Document extract
BEGIN

We call the equation above the general form of the solution to the linear recurrence. To find the specific values of $b_1,\ldots,b_k$ for our recurrence, we plug in our initial conditions, and we get a system of $k$ equations and $k$ variables, which we can solve. Let's do an example to show how this is done.

The fibonacci recurrence is $f_n=f_{n-1}+f_{n-2}$. With our guess of $f_n=x^n$, we have $$x^n-x^{n-1}-x^{n-2}=0$$Dividing by $x^{n-2}$, we have $$x^2-x-1=0$$Using the quadratic formula, we get $$x=\frac{1\pm\sqrt5}2$$So, the general form of the solution to the Fibonacci recurrence is $$f_n=b_1\left(\frac{1+\sqrt5}2\right)^n+b_2\left(\frac{1-\sqrt5}2\right)^n$$To find the values of $b_1,b_2$, we plug in our initial conditions of $f_0=0,f_1=1$. $$0=b_1\left(\frac{1+\sqrt5}2\right)^0+b_2\left(\frac{1-\sqrt5}2\right)^0$$$$1=b_1\left(\frac{1+\sqrt5}2\right)^1+b_2\left(\frac{1-\sqrt5}2\right)^1$$Solving this linear system gives us $b_1=\frac1{\sqrt5}$, $b_2=-\frac1{\sqrt5}$. So, the formula for the Fibonacci Numbers is $$f_n=\frac1{\sqrt5}\cdot\left(\left(\frac{1+\sqrt5}2\right)^n-\left(\frac{1-\sqrt5}2\right)^n\right)$$

So that gives us a way to solve for any solution to a linear recurrence, right? Well, not so fast. What if the polynomial has multiple roots? In other words, what if it has a root multiple times?

In that case, we have the following theorem.

If the characteristic polynomial of a recurrence $a_n$ has the root $r$ $l$ times, then all of the following are solutions to the recurrence$$a_n=r^n,\;nr^n,\;n^2r^n,\ldots,\;n^{l-1}r^n$$

This solves our problem, since it guarantees that we will have $k$ solutions to our recurrence. Here is an example of a multiple-root recurrence.

Let's say we want to find the general form for the recurrence $a_n=7a_{n-1}^2-16a_{n-2}+12a_{n-3}$. By our technique, we find the characteristic polynomial to be $$x^3-7x^2+16x-12=(x-3)(x-2)^2$$So, the general form of the solution to the recurrence is $$a_n=b_13^n+b_22^n+b_3n2^n$$

For some real numbers $a,x,y$, let $s_n=ax^n+by^n$. Suppose $s_1=3$, $s_2=7$, $s_3=16$, $s_4=42$. Find $s_5$.

END

Information shown
BEGIN

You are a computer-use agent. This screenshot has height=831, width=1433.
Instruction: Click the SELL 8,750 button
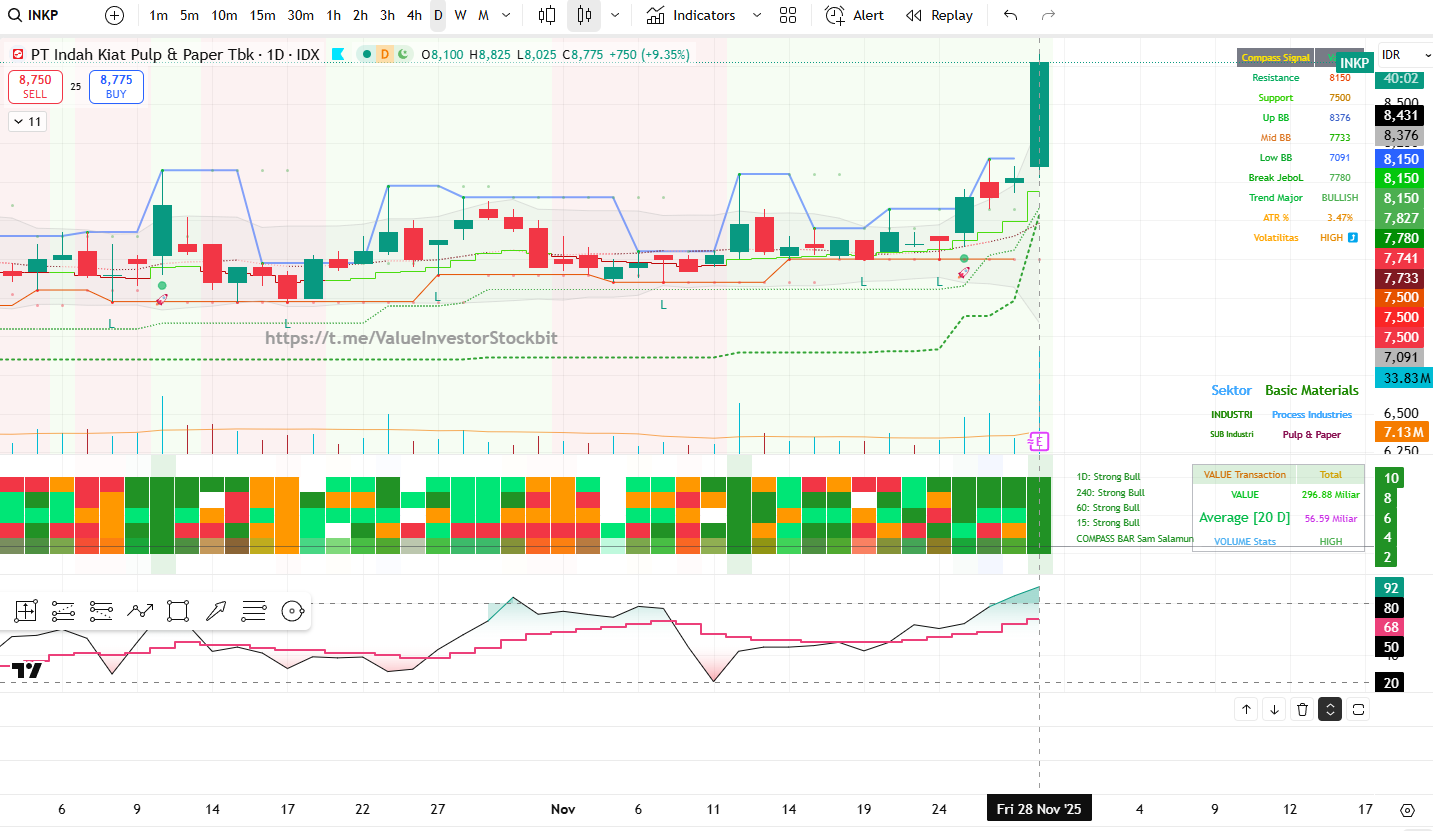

END

Set exercise A
Answer these from the excerpt on linear recurrences:
(i) When the initial conditions are plugged into the general form, how many equations and variables result?
(ii) What initial conditions are used for the Fibonacci recurrence?
(iii) If the characteristic polynomial has the root $r$ exactly $l$ times, what is the last solution the theorem lists?
Set exercise B
In the excerpt on linear recurrences, shorten the paragraph that begins "We call the equation above" and keep its main facts.
The data has no connection to the excerpt on linear recurrences.

Worked solution A
(i) A system of $k$ equations in $k$ variables.
(ii) $f_0=0$ and $f_1=1$.
(iii) $n^{l-1}r^n$.

Worked solution B
That equation is the general form of the solution to the linear recurrence. Plugging the initial conditions into it gives a solvable system of $k$ equations in $k$ variables, which yields the values of $b_1,\ldots,b_k$.